The Diasporan doctors in the UK have been hosting these GMDC/GHS folks every year in workshops and dinners, and sometimes the GMDC/GHS members take the opportunity to get free specialist care and checkups from these same doctors, and yet when it comes to helping them to come offer free service in Ghana they raise questions about their competences and qualification.

Isn’t that what we call double standards? And some Ghanaians have also had their say on the matter, describing the GMDC and GHS as ‘wicked’ and ‘saboteurs’ because they are denying Ghanaians of free specialist health care and also stifling the efforts of the government.

In spite of the President’s calls, the various health ministers’ efforts and the cries of the masses, the moral side of the argument does not make sense to the GMDC and the GHS.

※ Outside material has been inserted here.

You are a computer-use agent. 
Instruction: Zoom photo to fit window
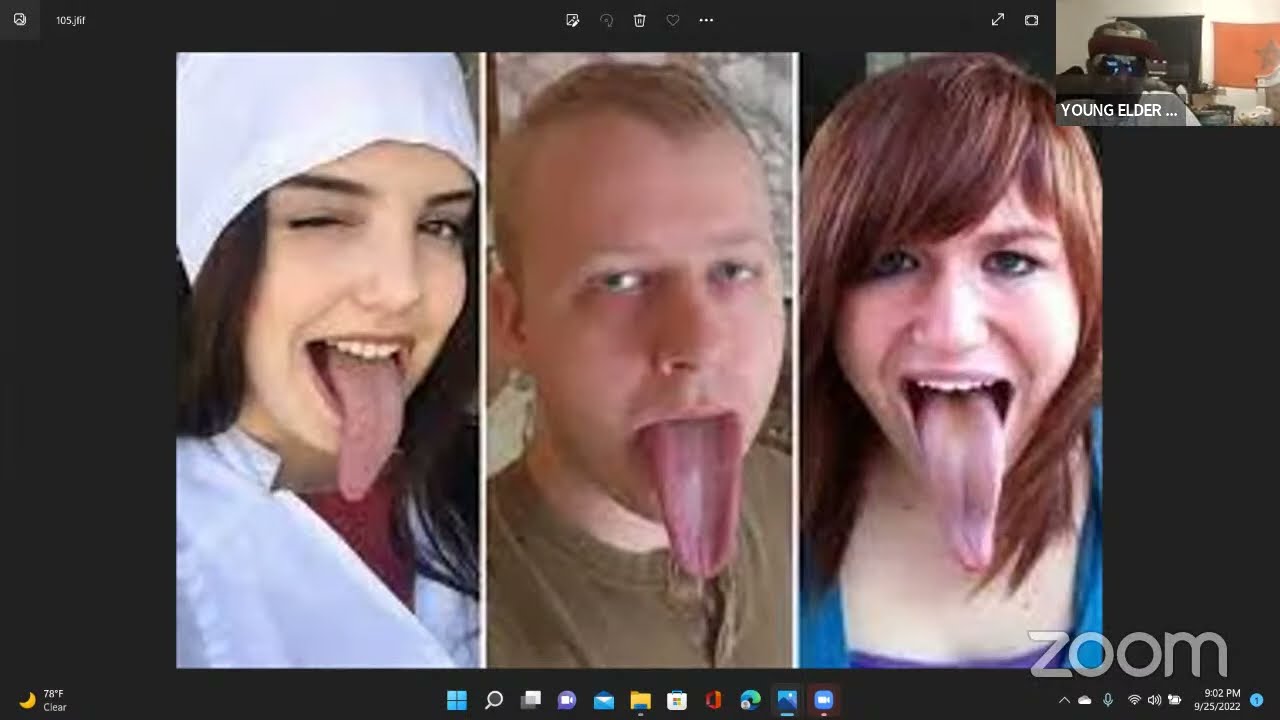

They are bent on protecting the written code and rubbishing the unwritten law, which is the obvious truth about our doctor-patient ratio, the shambles in our hospitals, the refusal of homeland doctors to accept postings to deprived areas, and the practice where some doctors in government hospitals transfer cases to their private hospitals and make money off poor Ghanaians.

In the face of this adamancy by the GMDC and GHS I would like to propose that we look at the law they claim to be protecting (NRCD 91, 1972) and consider an amendment that will allow qualified Ghanaian health professionals coming from the Diaspora to do voluntary service to be registered and licensed for free. For crying out loud, the law we are talking about it a military de facto government decree and it is as old as 38 years old without any amendment. Even our 18-year old, 1992 Constitution is billed for review soon; what about the archaic 1972 military degree that has obviously lost touch with the realities of our present and is posing an obvious threat to our people.

It is my opinion that we cannot compare ourselves to the west where they can afford to charge fees from doctors doing voluntary service in their countries because they do not have a problematic doctor-patient ratio and, unlike Ghana those countries can also afford to pay huge sums for specialists to go work in their countries on commercial basis.

Like Dr. Elias Sori rightly said, if it has to take an amendment of the law to save out people, so be it.